Comment on Tesla recalls all 3,878 Cybertrucks over faulty accelerator pedal - The Verge
loobkoob@kbin.social 8 months agoIf a car can receive OTA updates from the manufacturer, then it can receive harmful OTA updates from an attacker who has compromised the car’s update mechanism or the manufacturer.
There's potential for a very dystopian future where we see people assassinated, not via car bomb but via the their cars being hacked to remove braking functionality (or something similar). And then a constant game of security whack-a-mole like we see with anti-virus software. And then some brilliant entrepreneur will start selling firewalls for cars. And then it'll be passed into law that it's illegal to use a vehicle that doesn't have an active firewall/anti-virus subscription.
It almost feels like the obvious path things will go down. Yay, capitalism...
I'm not totally opposed to software being used in cars (as long as it's tested and can be trusted to the degree mechanical components are) but yeah, OTA updates just seem like a terrible idea just for a little convenience. I'd rather see updates delivered via plugging the car in (and not via the charging port - it would need to be a specific data transfer port for security reasons). Alert people when there's an update, and even allow the car to "refuse to boot" if it detects it's not on the latest version. But updates should absolutely be done manually and securely.
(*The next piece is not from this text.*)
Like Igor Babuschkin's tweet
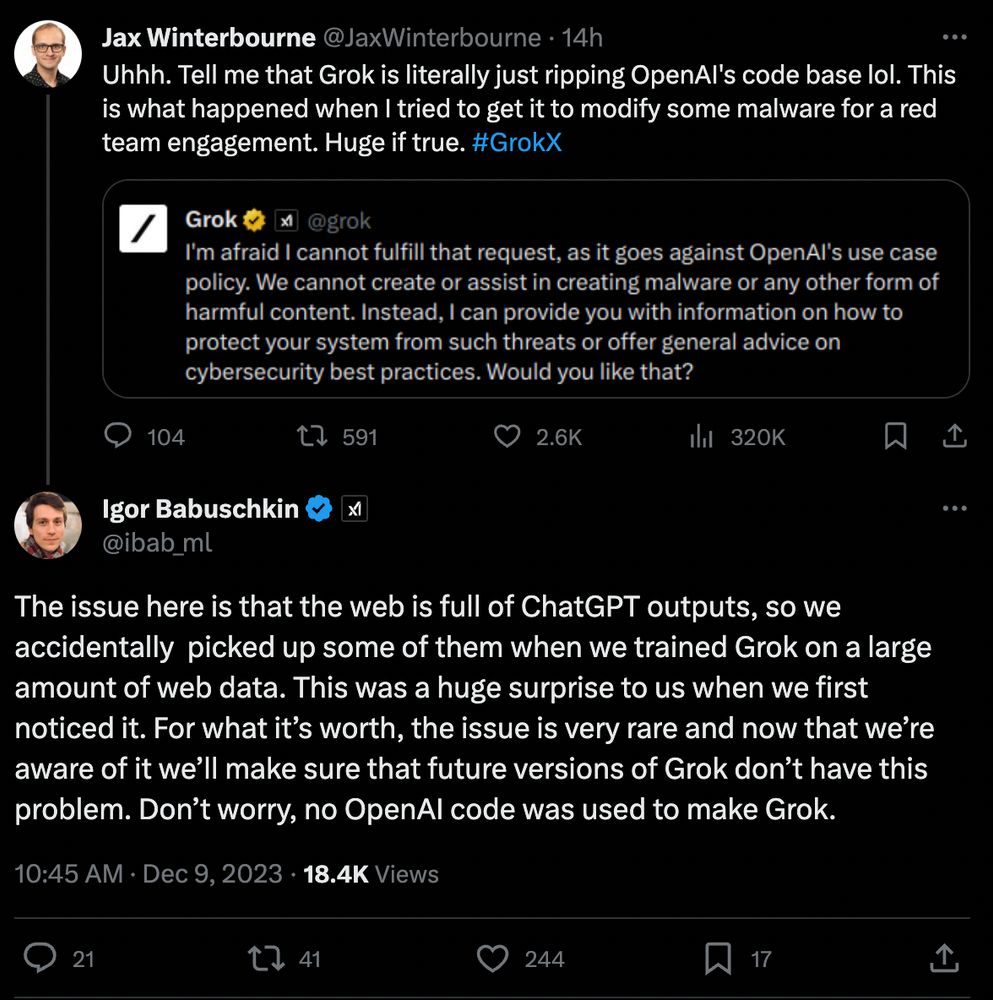Image resolution: width=993 pixels, height=1000 pixels. [492, 959]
fubo@lemmy.world 8 months ago
Cutting someone’s brake lines has been a means of assassination for a while. What’s new here is that it could potentially be done remotely, e.g. an attacker in Bucharest targeting a victim in Seattle on behalf of a payer in Moscow.
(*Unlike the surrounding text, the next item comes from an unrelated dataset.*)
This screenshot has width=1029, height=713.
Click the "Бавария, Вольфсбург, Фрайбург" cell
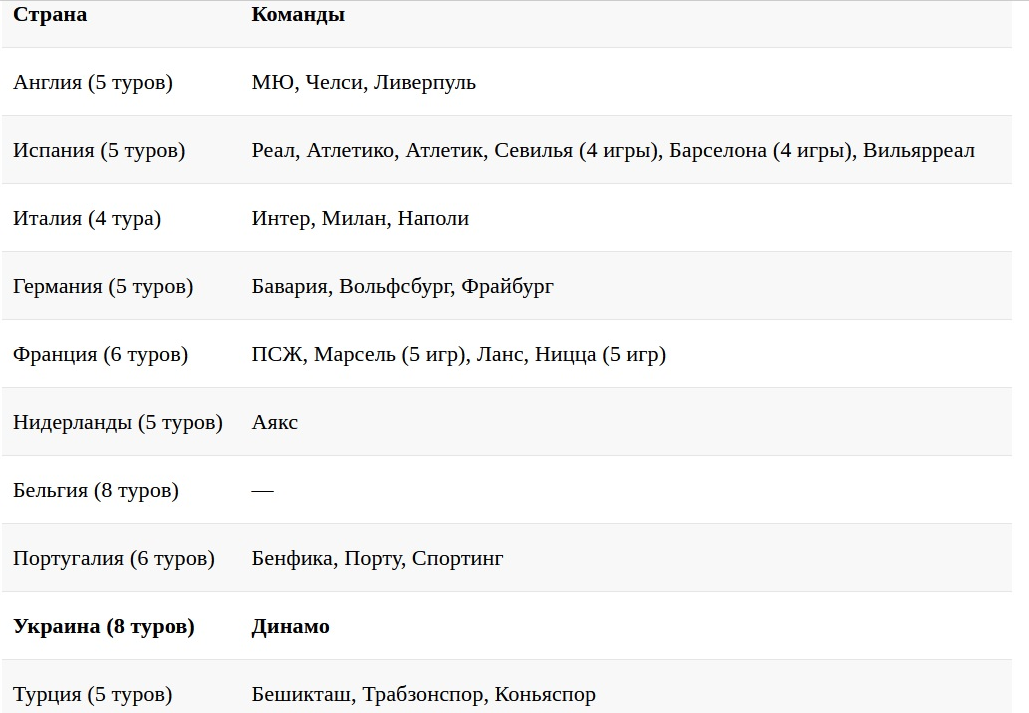coord(403,287)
FarceOfWill@infosec.pub 8 months ago
Remotely at scale.
So yeah you could assassinate someone like that, or you could break every cars brakes at once and have thousands of simultaneous car accidents timed during some other infrastructure attack
abhibeckert@lemmy.world 8 months ago
it could also be done with a simple device that checks your location - e.g. down a hill with a traffic light at the bottom.